• _What you need to do_
Reproduce the listing below verbatim, starting with its first line and ending after the line that contains "[x=77, y=127]".

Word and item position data
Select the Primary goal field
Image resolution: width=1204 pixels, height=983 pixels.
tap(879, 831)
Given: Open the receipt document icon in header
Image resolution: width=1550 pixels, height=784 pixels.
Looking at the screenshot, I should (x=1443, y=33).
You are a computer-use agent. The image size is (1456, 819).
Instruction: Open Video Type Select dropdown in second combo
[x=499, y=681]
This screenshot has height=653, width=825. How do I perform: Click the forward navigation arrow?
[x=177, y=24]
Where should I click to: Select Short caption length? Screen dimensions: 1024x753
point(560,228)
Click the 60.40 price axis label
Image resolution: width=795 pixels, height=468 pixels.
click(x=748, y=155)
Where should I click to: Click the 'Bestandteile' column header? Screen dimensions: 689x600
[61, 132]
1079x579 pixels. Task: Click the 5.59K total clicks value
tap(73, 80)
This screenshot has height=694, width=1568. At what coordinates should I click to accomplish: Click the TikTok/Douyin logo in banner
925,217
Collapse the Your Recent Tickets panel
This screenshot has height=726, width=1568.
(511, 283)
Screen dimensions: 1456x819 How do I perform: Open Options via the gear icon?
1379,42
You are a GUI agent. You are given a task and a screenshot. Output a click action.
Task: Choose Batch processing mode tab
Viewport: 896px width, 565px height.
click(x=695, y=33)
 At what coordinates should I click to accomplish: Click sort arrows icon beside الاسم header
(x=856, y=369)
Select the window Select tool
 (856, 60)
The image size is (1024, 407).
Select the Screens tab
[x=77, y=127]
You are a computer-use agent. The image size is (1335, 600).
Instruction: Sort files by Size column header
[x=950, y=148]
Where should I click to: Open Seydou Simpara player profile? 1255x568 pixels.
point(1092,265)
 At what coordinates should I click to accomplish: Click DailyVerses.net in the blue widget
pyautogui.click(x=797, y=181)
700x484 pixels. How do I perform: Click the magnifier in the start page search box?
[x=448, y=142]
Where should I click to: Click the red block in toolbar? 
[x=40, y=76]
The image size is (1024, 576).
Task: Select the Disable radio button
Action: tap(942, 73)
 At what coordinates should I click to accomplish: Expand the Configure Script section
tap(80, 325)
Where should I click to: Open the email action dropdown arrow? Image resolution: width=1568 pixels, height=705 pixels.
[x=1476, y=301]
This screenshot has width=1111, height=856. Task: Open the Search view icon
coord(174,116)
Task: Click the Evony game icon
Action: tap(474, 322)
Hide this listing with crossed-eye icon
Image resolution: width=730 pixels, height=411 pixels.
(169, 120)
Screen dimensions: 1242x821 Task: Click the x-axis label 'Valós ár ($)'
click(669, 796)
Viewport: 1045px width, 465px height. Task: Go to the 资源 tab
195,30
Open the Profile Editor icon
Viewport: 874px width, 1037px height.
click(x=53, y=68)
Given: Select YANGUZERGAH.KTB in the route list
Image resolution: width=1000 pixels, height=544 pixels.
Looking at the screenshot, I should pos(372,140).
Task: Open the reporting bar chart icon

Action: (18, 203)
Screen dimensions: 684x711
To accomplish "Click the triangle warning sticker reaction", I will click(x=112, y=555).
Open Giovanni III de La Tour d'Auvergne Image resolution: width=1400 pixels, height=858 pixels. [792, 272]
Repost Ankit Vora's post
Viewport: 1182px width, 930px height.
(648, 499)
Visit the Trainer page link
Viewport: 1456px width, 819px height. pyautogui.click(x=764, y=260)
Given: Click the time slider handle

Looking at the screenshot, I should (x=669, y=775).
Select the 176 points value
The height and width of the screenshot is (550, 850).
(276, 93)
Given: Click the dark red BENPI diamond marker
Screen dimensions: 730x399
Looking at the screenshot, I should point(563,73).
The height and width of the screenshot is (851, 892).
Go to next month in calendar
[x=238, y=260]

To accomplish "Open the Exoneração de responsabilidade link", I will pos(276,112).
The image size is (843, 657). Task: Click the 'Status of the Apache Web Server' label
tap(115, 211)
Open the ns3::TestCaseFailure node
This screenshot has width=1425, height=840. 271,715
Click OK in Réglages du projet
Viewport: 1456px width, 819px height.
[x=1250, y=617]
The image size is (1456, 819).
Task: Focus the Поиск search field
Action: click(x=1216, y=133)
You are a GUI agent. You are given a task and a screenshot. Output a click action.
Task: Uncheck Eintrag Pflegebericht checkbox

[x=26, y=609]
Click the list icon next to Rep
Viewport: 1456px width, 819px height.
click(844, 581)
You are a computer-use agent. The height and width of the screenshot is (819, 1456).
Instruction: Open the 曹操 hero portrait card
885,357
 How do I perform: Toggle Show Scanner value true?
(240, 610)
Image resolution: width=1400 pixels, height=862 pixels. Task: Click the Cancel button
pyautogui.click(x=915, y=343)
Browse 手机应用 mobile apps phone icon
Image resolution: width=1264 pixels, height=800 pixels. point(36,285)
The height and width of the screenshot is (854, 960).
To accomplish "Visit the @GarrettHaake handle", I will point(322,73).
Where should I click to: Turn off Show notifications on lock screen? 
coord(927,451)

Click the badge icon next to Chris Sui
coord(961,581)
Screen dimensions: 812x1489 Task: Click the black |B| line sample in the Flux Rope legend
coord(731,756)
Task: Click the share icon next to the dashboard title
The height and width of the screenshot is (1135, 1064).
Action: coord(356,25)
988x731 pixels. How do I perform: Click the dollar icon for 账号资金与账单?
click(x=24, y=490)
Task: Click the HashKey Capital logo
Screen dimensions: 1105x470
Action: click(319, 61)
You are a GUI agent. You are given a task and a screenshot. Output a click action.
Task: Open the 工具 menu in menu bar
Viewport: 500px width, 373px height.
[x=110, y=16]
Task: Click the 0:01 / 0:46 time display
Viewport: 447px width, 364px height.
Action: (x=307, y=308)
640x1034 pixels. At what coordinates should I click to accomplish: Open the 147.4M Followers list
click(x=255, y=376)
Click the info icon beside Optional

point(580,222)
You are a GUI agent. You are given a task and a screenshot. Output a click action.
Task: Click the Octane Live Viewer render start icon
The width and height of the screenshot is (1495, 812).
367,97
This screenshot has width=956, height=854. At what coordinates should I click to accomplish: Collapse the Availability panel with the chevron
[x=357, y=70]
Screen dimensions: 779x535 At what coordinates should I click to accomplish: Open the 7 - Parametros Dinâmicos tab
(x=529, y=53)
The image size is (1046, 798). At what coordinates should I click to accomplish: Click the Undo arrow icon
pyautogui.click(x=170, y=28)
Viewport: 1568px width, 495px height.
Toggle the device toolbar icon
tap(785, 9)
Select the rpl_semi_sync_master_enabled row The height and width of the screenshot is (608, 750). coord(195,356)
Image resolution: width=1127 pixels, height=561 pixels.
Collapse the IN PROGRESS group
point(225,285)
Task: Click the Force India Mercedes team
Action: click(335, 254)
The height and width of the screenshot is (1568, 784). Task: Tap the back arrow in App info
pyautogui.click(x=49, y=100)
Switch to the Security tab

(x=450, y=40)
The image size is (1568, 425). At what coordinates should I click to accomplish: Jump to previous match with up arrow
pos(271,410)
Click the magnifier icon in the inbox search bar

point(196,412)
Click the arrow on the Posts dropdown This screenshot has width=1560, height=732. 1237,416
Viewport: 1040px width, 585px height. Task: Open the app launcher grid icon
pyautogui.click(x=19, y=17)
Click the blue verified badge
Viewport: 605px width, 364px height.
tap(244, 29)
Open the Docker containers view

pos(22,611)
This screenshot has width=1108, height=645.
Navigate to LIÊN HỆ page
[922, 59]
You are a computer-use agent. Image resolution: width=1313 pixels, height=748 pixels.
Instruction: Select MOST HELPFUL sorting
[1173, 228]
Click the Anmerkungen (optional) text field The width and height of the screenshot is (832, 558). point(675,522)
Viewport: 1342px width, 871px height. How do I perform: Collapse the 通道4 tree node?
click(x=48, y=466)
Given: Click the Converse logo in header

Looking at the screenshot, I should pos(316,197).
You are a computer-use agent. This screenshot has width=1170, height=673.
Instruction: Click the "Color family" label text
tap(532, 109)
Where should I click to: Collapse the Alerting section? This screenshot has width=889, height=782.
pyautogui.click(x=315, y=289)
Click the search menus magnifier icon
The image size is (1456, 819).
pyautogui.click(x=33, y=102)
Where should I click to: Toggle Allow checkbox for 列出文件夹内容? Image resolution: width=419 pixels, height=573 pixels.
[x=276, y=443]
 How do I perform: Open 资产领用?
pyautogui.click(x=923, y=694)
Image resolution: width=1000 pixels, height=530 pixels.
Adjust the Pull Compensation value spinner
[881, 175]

• _Task output_
Select the Primary goal field
Image resolution: width=1204 pixels, height=983 pixels.
tap(879, 831)
Given: Open the receipt document icon in header
Image resolution: width=1550 pixels, height=784 pixels.
Looking at the screenshot, I should (x=1443, y=33).
You are a computer-use agent. The image size is (1456, 819).
Instruction: Open Video Type Select dropdown in second combo
[x=499, y=681]
This screenshot has height=653, width=825. How do I perform: Click the forward navigation arrow?
[x=177, y=24]
Where should I click to: Select Short caption length? Screen dimensions: 1024x753
point(560,228)
Click the 60.40 price axis label
Image resolution: width=795 pixels, height=468 pixels.
click(x=748, y=155)
Where should I click to: Click the 'Bestandteile' column header? Screen dimensions: 689x600
[61, 132]
1079x579 pixels. Task: Click the 5.59K total clicks value
tap(73, 80)
This screenshot has height=694, width=1568. At what coordinates should I click to accomplish: Click the TikTok/Douyin logo in banner
925,217
Collapse the Your Recent Tickets panel
This screenshot has height=726, width=1568.
(511, 283)
Screen dimensions: 1456x819 How do I perform: Open Options via the gear icon?
1379,42
You are a GUI agent. You are given a task and a screenshot. Output a click action.
Task: Choose Batch processing mode tab
Viewport: 896px width, 565px height.
click(x=695, y=33)
 At what coordinates should I click to accomplish: Click sort arrows icon beside الاسم header
(x=856, y=369)
Select the window Select tool
 (856, 60)
The image size is (1024, 407).
Select the Screens tab
[x=77, y=127]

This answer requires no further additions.